# New Ford f250 towing mileage vs Yukon XML denali



## lulurage (May 17, 2010)

I'm considering purchasing a 24 foot boat that weighs around 4700 lbs dry without trailer. I have a gmc Yukon Denali with the big gas motor that has a towing capacity of 9500 lbs. should I buy a ford f250 to tow this for my annual vacation with family (500 miles)??? if I do what mileage can I reasonably expect driving 70 to 75 mph?
Thank you for responses


----------



## Lakeandbay2 (Apr 15, 2012)

10 to 11 mpg vs 7 to 8 with the Yukon. For one trip a year I don't seem it being practical for the cost of fuel. I made the switch to diesel a few months ago. Fuel cost didn't get better. Just the comfort of pulling and not forcing it to pull.


----------



## lulurage (May 17, 2010)

I guess I need to go back to drawing board for reasons to buy a diesel truck. Thanks for response


----------



## Pintabo (Feb 8, 2006)

I have a Sierra Denali with the 6.2L engine, and it pulls my 22 foot wakeboad boat (probably around 5,500 pounds) with no problem at all. I probably average 9 MPG. I hauled it all the way to Arkansas last year with no problems at all. I don't think you should be concerned about the Yukon not being able to handle it. 

My Denali will accelarate without hesitation pulling the big boat, and I am not lacking power at all. Four wheel disc brakes and the Tow Haul mode make stopping a breeze as well.


----------



## goodwood (Mar 30, 2009)

A new 6.7 Powerstroke fuel mileage on a light pull going 70-75 mph? I'd imagine 14-16 mpg. 

After you get in a F250 you might consider selling your Denali.


----------



## mas360 (Nov 21, 2006)

With diesel fuel costs 50 cents/gal more than unleaded gas plus the extra 6 to 7K for a diesel versus a gasser power train plus the more costly maintenance expenses, it would take a lot of towing to justify for the extra cost to own a diesel.


----------



## Gottagofishin (Dec 17, 2005)

You can't really justify it on occasional towing, but if you are really Jonesing for a new truck, you might as well go for it. 

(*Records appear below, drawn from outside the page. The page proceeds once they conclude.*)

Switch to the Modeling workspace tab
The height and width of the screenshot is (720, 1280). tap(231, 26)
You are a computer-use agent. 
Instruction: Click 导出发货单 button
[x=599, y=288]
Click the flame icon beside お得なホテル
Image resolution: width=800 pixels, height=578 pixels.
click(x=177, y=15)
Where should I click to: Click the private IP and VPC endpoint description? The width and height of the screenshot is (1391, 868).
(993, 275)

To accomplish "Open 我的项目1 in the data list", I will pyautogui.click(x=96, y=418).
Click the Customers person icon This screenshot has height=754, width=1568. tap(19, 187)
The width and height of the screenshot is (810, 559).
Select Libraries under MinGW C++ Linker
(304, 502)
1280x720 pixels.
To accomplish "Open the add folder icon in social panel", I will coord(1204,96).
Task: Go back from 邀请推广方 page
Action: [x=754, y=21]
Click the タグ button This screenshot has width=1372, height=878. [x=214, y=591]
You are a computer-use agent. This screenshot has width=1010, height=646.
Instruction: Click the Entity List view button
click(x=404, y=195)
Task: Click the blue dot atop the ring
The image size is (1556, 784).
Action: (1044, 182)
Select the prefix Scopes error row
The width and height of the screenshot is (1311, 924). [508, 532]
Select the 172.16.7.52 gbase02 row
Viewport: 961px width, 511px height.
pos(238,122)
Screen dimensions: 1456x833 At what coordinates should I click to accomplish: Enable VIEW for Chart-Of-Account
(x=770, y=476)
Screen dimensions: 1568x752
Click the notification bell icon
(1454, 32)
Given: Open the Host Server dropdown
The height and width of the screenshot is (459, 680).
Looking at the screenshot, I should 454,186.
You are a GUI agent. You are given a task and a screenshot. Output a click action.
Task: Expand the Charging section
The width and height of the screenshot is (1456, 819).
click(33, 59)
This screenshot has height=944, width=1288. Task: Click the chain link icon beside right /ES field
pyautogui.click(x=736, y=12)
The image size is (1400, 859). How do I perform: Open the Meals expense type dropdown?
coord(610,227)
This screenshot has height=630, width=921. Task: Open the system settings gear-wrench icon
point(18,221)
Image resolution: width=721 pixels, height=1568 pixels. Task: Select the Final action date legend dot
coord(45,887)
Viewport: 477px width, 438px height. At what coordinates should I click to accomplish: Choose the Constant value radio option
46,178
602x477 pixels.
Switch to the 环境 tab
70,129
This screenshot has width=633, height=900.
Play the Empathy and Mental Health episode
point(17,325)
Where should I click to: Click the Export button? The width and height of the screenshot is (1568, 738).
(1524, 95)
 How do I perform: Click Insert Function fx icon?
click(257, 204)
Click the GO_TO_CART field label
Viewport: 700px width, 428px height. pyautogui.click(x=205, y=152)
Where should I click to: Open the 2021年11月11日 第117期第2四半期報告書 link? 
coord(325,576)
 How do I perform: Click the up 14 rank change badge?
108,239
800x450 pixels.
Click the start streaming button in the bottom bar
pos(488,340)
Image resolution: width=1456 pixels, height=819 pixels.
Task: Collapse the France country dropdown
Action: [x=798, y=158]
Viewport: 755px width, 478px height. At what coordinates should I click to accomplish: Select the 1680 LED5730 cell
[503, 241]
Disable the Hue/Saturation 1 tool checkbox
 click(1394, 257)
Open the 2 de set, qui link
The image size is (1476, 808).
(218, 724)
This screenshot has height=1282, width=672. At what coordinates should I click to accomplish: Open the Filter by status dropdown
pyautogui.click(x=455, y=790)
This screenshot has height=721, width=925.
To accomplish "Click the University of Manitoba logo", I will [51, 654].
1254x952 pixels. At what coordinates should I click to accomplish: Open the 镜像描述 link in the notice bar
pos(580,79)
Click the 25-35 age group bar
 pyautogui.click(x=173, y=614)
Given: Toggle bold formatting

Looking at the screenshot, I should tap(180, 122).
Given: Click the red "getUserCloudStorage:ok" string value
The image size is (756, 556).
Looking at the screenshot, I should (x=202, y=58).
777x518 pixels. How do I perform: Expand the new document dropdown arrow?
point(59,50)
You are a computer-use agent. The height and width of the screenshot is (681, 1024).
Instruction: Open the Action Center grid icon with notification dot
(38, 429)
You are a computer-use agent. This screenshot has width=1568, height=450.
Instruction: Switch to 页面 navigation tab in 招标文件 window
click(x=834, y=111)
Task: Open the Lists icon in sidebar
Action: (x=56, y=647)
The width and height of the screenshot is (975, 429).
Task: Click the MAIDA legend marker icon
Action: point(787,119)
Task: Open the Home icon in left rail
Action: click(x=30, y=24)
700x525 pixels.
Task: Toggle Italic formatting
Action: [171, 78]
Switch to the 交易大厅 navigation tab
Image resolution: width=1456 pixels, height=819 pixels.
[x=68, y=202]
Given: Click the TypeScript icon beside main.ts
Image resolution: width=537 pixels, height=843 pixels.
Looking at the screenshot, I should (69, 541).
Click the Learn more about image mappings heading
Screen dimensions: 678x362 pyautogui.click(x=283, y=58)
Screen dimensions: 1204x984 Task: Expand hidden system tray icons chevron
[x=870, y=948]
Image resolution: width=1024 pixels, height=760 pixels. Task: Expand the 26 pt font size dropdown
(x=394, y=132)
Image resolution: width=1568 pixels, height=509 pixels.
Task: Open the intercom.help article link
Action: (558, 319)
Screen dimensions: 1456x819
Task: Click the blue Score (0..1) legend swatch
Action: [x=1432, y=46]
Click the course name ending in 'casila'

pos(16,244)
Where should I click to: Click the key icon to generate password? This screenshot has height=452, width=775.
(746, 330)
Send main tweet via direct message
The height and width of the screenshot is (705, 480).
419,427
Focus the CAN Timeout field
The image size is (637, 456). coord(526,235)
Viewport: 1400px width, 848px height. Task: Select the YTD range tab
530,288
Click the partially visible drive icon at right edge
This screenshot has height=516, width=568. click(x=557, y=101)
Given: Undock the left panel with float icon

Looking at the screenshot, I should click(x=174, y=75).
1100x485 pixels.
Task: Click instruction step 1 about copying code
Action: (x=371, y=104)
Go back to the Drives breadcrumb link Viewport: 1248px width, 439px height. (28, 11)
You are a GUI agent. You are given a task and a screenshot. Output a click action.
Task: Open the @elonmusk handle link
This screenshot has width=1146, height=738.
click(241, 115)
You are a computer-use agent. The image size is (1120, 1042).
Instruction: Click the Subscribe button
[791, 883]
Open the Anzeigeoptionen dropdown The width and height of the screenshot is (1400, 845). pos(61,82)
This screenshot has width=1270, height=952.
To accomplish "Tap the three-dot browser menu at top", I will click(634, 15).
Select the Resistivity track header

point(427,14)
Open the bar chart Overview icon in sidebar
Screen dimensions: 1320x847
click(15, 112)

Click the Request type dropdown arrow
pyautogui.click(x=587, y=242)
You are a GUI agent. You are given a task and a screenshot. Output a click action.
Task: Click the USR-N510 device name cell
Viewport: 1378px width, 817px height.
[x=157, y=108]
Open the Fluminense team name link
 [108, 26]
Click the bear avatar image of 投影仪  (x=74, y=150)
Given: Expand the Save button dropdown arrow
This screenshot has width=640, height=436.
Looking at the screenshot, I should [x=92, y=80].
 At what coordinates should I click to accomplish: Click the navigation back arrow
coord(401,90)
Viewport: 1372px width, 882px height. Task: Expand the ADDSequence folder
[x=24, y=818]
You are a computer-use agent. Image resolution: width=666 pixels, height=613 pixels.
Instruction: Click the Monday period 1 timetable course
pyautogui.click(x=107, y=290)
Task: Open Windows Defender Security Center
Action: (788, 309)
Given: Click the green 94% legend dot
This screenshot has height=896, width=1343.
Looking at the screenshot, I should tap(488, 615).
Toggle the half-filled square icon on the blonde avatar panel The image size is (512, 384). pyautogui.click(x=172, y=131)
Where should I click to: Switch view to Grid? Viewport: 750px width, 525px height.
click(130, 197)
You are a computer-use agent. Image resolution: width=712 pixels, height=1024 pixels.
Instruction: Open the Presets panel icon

The Denali should pull it just fine.


----------



## Lebber32 (Aug 8, 2010)

I get 11-12 on my 6.7 towing light, cruising 75 thru the hill country. I didn't need a diesel either but it's what I wanted. Couldn't be happier with it either. 


Sent from my iPhone using Tapatalk


----------



## williamcr (Aug 8, 2006)

Lakeandbay said:


> 10 to 11 mpg vs 7 to 8 with the Yukon. For one trip a year I don't seem it being practical for the cost of fuel. I made the switch to diesel a few months ago. Fuel cost didn't get better. Just the comfort of pulling and not forcing it to pull.


X2
It would be hard to justify it just for that. But if you want a new truck then get one.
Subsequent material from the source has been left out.